Managing The Windows 2000 Registry

by Paul Robichaux
August 2000
Intermediate to advanced
558 pages
16h 53m
English
O'Reilly Media, Inc.
Content preview from Managing The Windows 2000 Registry

Distributing Policies

Once you’ve created policy files that contain the access controls you want to enforce, you still have to get those policies to each machine you want to be under policy control. This process, called policy distribution, is probably the most complex part of the policy development process, since how you do it depends on whether you want to use policies on one machine, a few machines, or many machines.

Applying Policies to One Machine at a Time

The simplest way to apply policies is to put them on individual machines.

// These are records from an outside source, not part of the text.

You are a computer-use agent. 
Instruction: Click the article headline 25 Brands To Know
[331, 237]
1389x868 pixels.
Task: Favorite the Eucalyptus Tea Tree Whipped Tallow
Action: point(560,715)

For example, you might want to apply policies to keep transient users from making changes to the configuration of public workstations in a library, factory floor, or conference room. For this type of requirement, you don’t need to blast policies to every machine on a network; a more surgical approach lets you put policies only where you really need them.

Setting policies on the local machine

POLEDIT allows you to edit the local computer’s Registry using the same interface you’d use to edit policies. When you use the FileOpen Registry command, POLEDIT acts as if you’d opened a new policy file, but it actually loads data from the local Registry and displays it as two user policies: “Local User” and “Local Computer” instead of “Default User” and “Default Computer.”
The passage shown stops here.